++++ Reading text

During my last visit to Haridwar and Rishkesh one person who left a deep impact on me was His Holiness the Dalai Lama.
This was not the first time that I had met the Dalai Lama. I have interacted with him many times earlier. Ever since he, along with thousands of his Tibetan countrymen, have been forced to flee Tibet and adopt India as their own country there have been many functions where we have been together. Between us there has always been bonds of affection and mutual esteem.
But the closer interaction with him that I had with him in the two days at the Kumbh enhanced my respect for him manifold. His humility, his nobility, his positivity – all are very transparent traits. At the function where the Encyclopedia of Hinduism was being released, we were on the dais together where suddenly there was a stir among the huge crowd of a kind that suggested that some celebrity had newly arrived.
And as the new arrival, Swami Ramdev ji, appeared on the podium, he was lustily cheered by the audience. Swami Chidanandji of Parmarth Niketan and the person who had initiated this stupendous task of having such an Encyclopedia prepared accosted Ramdevji and made him sit beside the Dalai Lama. And I was amazed to see the Dalai Lama first greet him as one does normally but without much ado, actually pull his beard quite vigorously.
Swami Ramdevji laughed out aloud and said to me: “That is his way, he always does it when he meets me. He is like a child. Indeed, it is Dalai Lama’s childlike simplicity that makes him so likeable.”

++++++++

Exercises:
1. In the account of the Kumbh visit, what did the Dalai Lama do to Swami Ramdev right after greeting him?
2. Write a continuation of the account of the Kumbh visit, starting after its final sentence.

++++ Listed entries

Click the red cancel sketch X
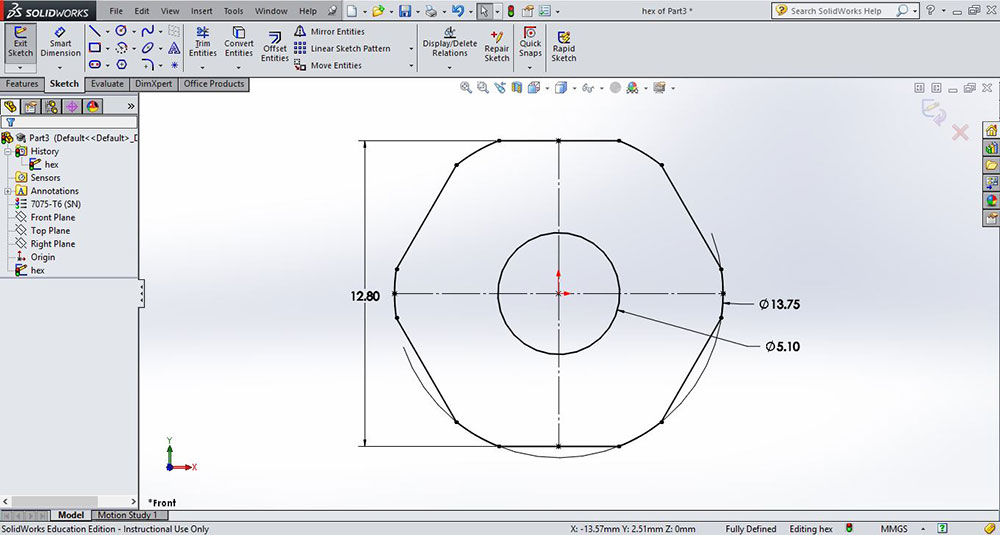The image size is (1000, 535). point(960,132)
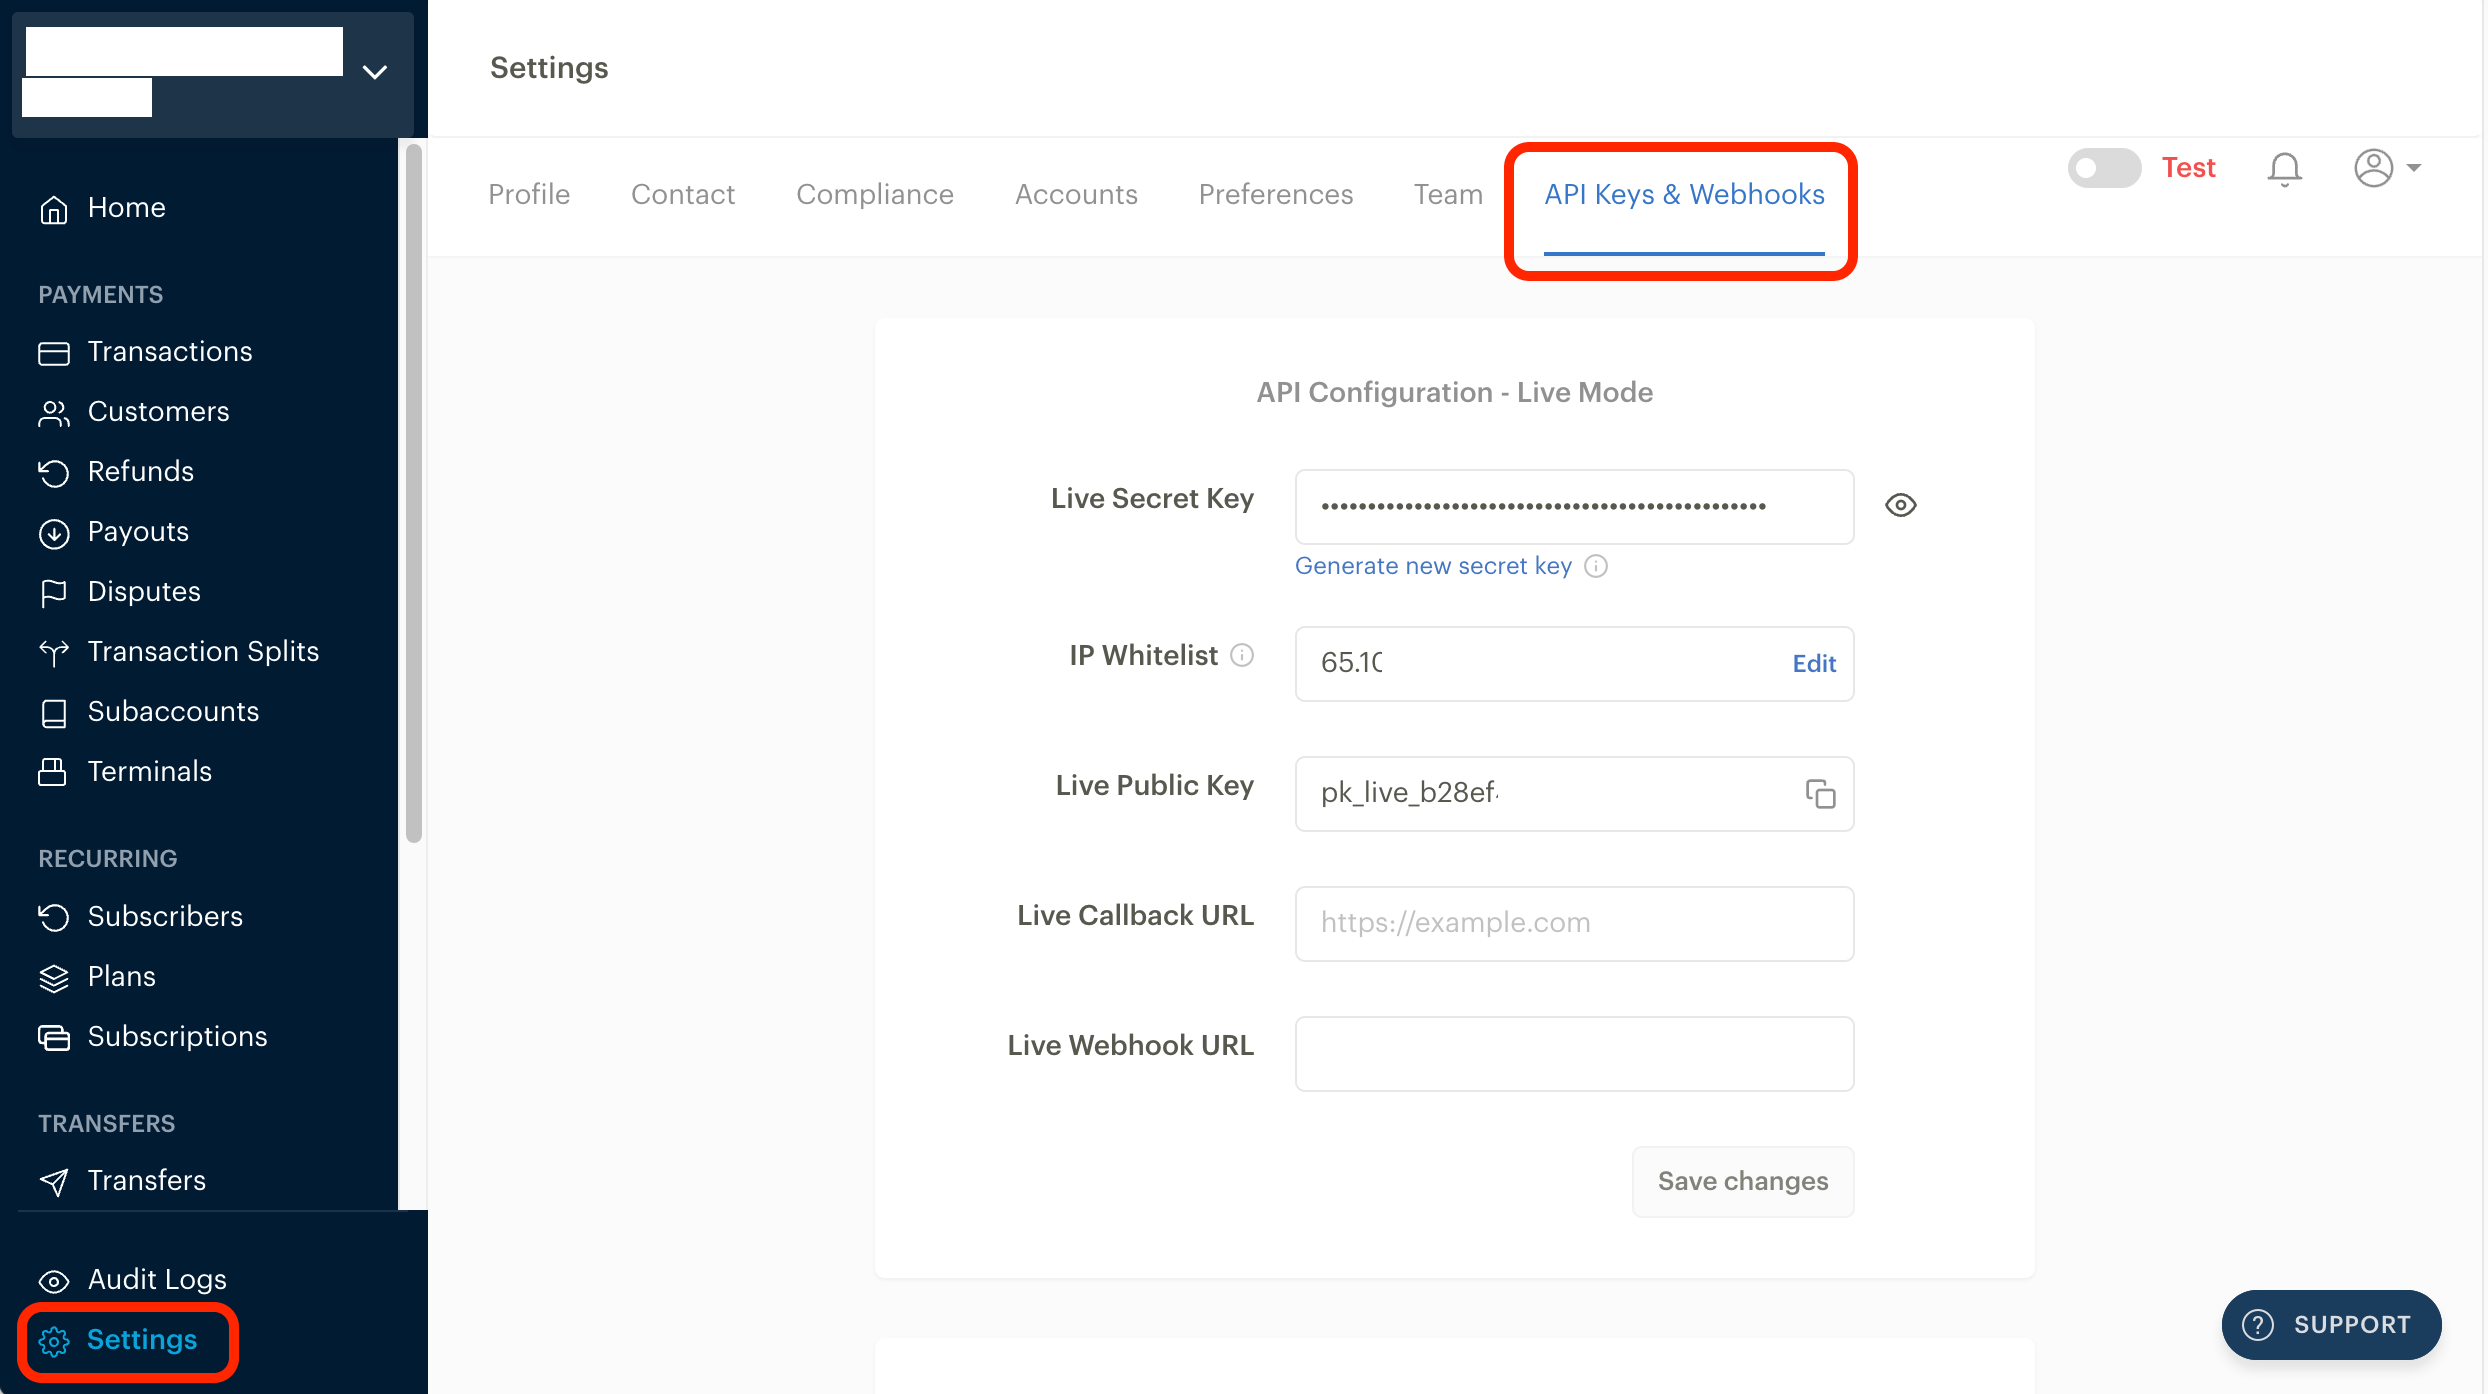Open the Disputes flag item
The height and width of the screenshot is (1394, 2488).
pos(143,592)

++++++++

Answers to the exercise:
1. He pulled Swami Ramdev's beard quite vigorously.

2.
At the Rishkesh Ashram where I was staying there were many followers and admirers of the Tibetan Monk. One of them, a Chinese gentleman by name Victor Chan, presented to me an excellent book about the Dalai Lama titled “The Wisdom of Forgiveness: Intimate Conversations and journeys.”
Ramdevji’s reaction to the Dalai Lama’s mode of greeting him reminded me of an interesting paragraph I had read in that book. The paragraph was part of a chapter dealing with his visit to Belfast in Ireland. At this Belfast meeting attended by both Protestants and Catholics, the Dalai Lama found himself flanked by a Protestant Minister and a Catholic priest. The paragraph I was reminded about reads as follows:
“He pulled the two men close together and hugged them. Then with a mischievous glint in his eyes, he reached up and tugged their beards. The crowd was delighted. The Dalai Lama always has this thing about beards: he cannot resist playing with them.”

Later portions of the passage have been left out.